___ TEKS ___

Diskriminasi terhadap Difabel
Tidak hanya diskriminasi gender, diskriminasi terhadap difabel membuat khawatir pelamar CPNS.
Muhammad Alhafikh, 21 tahun, salah satu mahasiswa asal Aceh, seorang tuna daksa dan low vision, bercita-cita menjadi PNS di Kementerian Perhubungan. Ia membaca syarat rekrutmen CPNS membatasi pelamar difabel. Ia menyayangkan ada pembatasan bentuk-bentuk disabilitas tersebut.
Instansi lain yang mengatur syarat disabilitas adalah Kejaksaan Agung. Para pelamar tidak buta warna, baik parsial maupun total, tidak cacat fisik, dan tidak cacat mental.
Sejumlah pengecualian itu, menurut Alhafikh, menggambarkan diskriminasi negara terhadap orang dengan disabilitas tertentu, yang ingin bekerja sebagai pegawai negeri sipil.
"Otomatis bermasalah karena di Indonesia, sudah ada UU Disabilitas yang menyantumkan hak-hak disabilitas, termasuk hak untuk terjun langsung ke dunia kerja," ujarnya.
Dikritik via Petisi Daring
Persyaratan bagi pelamar CPNS yang dinilai diskriminatif ini menjadi subjek petisi daring di Change.org.
Mukhanif Yasin Yusuf, pendiri UKM Peduli Difabel UGM, menulis dalam petisi itu: "Mari serukan kepada pemangku kepentingan agar rekrutmen CPNS bisa terbuka untuk semua ragam disabilitas. Tanpa ada diskriminasi. Semua ditentukan oleh kompetensi dan kapabilitas masing-masing."

___ BARIS YANG TERSEDIA ___

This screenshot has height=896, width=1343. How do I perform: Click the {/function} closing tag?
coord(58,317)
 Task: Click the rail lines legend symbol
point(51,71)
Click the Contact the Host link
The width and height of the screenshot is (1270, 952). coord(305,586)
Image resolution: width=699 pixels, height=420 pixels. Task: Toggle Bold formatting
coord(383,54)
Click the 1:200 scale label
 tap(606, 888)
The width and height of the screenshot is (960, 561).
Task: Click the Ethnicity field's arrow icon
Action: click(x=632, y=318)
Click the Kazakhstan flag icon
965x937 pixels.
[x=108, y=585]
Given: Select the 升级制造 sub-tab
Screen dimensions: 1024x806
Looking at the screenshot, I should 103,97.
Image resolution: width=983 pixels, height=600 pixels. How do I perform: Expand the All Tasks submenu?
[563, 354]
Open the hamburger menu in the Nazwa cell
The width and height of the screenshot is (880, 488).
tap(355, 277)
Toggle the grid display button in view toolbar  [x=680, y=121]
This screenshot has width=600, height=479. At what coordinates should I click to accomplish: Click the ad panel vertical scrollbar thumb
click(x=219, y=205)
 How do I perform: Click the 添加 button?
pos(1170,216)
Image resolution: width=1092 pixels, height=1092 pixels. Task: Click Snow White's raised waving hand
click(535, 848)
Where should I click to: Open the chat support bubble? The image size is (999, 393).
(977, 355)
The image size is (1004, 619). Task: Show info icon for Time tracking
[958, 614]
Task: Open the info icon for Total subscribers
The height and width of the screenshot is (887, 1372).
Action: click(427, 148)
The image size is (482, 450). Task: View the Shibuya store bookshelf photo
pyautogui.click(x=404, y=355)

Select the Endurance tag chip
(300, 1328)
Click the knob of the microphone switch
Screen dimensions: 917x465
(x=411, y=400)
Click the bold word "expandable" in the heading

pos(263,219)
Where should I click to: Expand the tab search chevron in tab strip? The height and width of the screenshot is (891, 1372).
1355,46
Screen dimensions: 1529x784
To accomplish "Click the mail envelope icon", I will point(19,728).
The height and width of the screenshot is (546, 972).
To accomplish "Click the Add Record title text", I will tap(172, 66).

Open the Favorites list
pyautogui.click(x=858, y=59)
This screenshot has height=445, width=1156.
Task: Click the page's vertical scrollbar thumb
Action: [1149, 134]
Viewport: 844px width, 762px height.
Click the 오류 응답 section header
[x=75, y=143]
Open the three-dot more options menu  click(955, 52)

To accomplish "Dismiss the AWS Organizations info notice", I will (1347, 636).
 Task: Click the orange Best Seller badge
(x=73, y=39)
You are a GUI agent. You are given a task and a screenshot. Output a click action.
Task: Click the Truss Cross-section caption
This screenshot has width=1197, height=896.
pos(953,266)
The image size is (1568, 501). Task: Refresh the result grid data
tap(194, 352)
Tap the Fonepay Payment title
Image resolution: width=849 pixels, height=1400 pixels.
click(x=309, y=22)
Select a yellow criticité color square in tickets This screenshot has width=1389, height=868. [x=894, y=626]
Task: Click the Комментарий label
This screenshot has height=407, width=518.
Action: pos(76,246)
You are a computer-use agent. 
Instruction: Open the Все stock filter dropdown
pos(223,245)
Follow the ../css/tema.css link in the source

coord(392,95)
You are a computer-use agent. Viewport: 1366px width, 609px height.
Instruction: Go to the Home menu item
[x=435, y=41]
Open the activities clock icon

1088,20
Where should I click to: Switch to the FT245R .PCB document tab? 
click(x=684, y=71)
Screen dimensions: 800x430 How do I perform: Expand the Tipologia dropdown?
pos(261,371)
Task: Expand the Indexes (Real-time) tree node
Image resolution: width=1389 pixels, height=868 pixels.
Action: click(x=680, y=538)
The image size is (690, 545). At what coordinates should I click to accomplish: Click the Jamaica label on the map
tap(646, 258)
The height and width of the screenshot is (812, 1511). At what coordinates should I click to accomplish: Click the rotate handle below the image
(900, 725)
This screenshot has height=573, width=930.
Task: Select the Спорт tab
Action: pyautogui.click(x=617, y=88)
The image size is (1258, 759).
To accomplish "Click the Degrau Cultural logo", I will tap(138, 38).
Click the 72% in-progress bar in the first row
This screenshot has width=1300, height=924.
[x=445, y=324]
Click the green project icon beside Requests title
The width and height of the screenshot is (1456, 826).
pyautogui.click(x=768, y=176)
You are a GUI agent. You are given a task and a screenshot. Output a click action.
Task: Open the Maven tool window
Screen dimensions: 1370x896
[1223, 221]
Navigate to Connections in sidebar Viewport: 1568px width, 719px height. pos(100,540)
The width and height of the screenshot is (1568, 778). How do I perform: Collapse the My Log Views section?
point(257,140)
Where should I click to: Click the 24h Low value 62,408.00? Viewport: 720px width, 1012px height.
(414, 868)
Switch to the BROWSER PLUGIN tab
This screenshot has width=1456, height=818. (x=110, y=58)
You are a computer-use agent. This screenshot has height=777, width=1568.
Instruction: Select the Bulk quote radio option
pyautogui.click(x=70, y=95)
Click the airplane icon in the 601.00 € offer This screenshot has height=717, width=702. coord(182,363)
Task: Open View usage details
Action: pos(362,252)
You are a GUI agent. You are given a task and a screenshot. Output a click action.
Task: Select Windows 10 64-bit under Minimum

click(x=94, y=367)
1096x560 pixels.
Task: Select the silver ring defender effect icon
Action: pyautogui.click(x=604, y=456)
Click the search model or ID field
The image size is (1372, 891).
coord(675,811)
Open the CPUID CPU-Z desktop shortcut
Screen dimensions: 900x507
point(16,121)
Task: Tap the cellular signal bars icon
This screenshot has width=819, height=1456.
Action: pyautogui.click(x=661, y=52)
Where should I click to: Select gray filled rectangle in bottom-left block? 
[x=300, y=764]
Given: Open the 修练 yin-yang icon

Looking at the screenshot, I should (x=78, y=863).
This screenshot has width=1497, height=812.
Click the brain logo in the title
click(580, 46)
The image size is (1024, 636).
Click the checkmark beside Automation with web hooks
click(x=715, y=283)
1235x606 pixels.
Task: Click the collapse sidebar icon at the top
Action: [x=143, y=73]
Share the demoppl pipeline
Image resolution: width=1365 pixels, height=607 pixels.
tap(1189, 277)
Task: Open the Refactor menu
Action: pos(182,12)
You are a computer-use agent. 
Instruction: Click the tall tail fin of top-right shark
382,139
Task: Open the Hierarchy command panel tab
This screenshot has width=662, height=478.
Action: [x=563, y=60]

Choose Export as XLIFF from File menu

___

→ PETUNJUK DAN KETENTUAN: Tuliskan kembali tanpa perubahan bagian teks tentang diskriminasi terhadap difabel yang terletak antara "Muhammad Alhafikh, 21" dan "bentuk-bentuk disabilitas tersebut.", termasuk kedua bagian itu.

→ HASIL:
Muhammad Alhafikh, 21 tahun, salah satu mahasiswa asal Aceh, seorang tuna daksa dan low vision, bercita-cita menjadi PNS di Kementerian Perhubungan. Ia membaca syarat rekrutmen CPNS membatasi pelamar difabel. Ia menyayangkan ada pembatasan bentuk-bentuk disabilitas tersebut.